The alarm goes off at 5 am. No wait, that’s not right. It’s before 5 am. My husband nudges me and I murmur five more minutes, please, just five more minutes burying my head under the blanket. Then June, the tabby cat, starts crying. And not your usual meows – these are ear splitting, I’m-dying-give-me-food-now-you-puny-humans sort of cries. Really intense End of the World Ragnarok sort of stuff.
We stumble up and out of bed. Coffee on. Teapot on. Cat fed. Pee. Computer on. Radio on to classical station. Teapot whistles – oh teapot why must you be so loud!
Then I sit in my closet (literally) and write. Sometimes I write poems or stories, provided I managed to think of an idea since yesterday morning. Most times I go back to the current novel. I read through yesterday’s writing. June comes in. She climbs into the empty comic book box on the floor and curls up to sleep. Good. This lasts seventeen seconds. Then she’s trying to climb into my lap. I give in, reading through yesterday’s writing. She stands on my lap and meows at me. I bend my arms around her to rewrite stuff and wonder how one person can switch tenses that quickly. I catch typos. I fix them.
I write. I put June down. I think about my main character – how angry he is right now facing this pain alone. I put words in his mouth. I read them outloud. I cringe. I delete them. The cat jumps up on my lap again. I finish my tea and make more. I write some new dialogue. I look at the clock. The morning is going too fast. I have to get ready for work soon. I write some more. I check my email again. I put June down. She cries. I delete three paragraphs of what I just wrote. I yawn. I get more tea.
I write. I re-read it. I cringe less. I write more. I re-read it. I skip ahead and jot down notes for a future scene. June cries and jumps back in my lap. My husband comes by, reminds me of what time it is. I squeeze out another page but don’t have time to re-read it. I save my work, shut off the radio and get ready for work. I hope tomorrow morning will be just as good. June meows. She hopes so too.
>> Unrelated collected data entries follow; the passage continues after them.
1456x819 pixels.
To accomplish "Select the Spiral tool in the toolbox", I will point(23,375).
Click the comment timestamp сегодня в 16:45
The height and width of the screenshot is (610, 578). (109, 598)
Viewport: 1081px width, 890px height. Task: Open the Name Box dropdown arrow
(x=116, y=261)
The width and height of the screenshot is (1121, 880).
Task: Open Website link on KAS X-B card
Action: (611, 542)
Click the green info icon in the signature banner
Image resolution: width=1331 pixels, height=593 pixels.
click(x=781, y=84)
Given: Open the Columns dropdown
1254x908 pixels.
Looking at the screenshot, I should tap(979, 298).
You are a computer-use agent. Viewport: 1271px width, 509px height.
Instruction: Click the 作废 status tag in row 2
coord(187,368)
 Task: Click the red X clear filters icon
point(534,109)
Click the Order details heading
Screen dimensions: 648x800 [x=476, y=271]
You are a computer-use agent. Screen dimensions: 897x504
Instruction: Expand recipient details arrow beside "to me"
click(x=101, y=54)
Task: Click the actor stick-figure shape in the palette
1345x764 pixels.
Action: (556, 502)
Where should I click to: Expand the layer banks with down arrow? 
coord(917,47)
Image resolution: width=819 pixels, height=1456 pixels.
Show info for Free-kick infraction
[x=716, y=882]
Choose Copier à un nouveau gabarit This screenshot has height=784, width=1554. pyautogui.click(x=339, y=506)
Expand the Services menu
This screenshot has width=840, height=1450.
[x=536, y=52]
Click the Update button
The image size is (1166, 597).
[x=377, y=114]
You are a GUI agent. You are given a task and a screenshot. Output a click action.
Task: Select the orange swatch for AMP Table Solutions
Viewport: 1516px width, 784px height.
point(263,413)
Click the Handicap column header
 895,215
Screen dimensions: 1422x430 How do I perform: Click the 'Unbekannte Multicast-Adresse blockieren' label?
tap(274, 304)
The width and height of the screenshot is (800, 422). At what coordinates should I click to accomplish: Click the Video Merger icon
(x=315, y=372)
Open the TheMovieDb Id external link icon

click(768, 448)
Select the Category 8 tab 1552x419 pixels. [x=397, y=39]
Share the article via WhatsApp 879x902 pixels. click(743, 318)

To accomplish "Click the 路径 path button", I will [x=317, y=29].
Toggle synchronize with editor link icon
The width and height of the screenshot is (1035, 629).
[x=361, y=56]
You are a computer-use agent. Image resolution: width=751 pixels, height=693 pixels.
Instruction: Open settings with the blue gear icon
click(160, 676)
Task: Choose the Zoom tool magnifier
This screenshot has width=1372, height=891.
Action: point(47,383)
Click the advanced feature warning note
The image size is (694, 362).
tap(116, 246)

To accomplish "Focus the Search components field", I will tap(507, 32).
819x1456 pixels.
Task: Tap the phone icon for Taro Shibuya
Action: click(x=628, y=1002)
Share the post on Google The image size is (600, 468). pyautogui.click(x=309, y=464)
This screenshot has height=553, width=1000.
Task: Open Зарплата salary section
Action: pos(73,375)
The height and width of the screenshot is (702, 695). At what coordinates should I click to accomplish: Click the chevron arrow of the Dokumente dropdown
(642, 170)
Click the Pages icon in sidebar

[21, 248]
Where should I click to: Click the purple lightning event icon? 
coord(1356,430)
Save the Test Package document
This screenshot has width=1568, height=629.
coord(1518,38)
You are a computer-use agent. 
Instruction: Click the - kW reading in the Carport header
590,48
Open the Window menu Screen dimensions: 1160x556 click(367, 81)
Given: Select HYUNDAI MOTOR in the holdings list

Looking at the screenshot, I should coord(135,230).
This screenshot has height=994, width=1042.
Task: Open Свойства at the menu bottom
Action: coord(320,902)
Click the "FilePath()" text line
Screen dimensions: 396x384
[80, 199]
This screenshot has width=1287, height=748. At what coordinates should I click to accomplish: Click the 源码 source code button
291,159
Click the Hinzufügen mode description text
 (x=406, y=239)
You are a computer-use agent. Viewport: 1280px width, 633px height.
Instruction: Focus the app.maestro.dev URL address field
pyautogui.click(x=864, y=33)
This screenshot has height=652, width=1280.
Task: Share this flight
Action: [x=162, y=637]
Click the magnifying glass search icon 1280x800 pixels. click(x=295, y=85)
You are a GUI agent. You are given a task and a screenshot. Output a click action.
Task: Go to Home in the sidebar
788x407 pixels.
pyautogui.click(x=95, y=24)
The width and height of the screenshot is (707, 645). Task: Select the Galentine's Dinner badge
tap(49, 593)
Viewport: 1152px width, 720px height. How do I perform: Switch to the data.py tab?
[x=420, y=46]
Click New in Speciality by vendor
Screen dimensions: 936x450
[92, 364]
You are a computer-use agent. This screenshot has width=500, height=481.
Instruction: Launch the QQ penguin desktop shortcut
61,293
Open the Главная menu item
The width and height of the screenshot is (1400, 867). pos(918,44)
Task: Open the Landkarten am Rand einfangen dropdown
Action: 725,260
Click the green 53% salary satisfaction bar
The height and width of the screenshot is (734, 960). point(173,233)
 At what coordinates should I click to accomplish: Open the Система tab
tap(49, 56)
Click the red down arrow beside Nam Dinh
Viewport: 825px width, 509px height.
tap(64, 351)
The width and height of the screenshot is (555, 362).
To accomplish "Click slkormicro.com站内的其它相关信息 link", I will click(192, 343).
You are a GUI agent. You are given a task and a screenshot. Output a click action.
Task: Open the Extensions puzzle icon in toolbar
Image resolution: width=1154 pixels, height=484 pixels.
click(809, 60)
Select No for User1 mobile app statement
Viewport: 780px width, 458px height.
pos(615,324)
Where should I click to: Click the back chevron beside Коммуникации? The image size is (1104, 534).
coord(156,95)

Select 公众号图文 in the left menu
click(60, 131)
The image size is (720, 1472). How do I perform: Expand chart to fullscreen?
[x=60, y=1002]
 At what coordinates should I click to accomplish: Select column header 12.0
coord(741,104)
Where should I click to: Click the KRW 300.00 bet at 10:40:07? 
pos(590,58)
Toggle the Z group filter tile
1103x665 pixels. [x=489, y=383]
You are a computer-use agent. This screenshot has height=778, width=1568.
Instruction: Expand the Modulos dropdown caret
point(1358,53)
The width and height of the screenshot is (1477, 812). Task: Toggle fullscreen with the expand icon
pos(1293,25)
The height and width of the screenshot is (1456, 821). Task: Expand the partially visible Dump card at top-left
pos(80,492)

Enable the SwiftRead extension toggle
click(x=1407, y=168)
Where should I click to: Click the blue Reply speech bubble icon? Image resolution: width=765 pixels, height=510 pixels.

About the author:Ally Malinenko is the author of the poetry collection, The Wanting Bone (Six Gallery Press), and the children’s novel Lizzy Speare and the Cursed Tomb (Antenna Books). This Is Sarah is her first YA book. Ally lives in Brooklyn with her husband and a very ridiculous tabby cat. She blogs at allymalinenko.com and you can follow her on twitter at @allymalinenko.
About the book:When Colin Leventhal leaned out his bedroom window on the night of May 12th and said goodbye to his girlfriend, he never expected it would be forever. But when Sarah Evans goes missing that night, Colin's world unravels as he is transformed from the boyfriend next door to the main police suspect. Then one year later, at her memorial service, Colin makes a phone call that could change everything. Is it possible that Sarah is still alive? And if so, what is Colin willing to do to bring her back?
And as Colin struggles with this possibility, across the street, Sarah’s little sister Claire learns how to navigate the strange new landscape that is life without her sister. Even as her parent’s fall apart, Claire is determined to keep on going. Even if it kills her.
THIS IS SARAH is a meditation on loss, love, and what it means to say goodbye.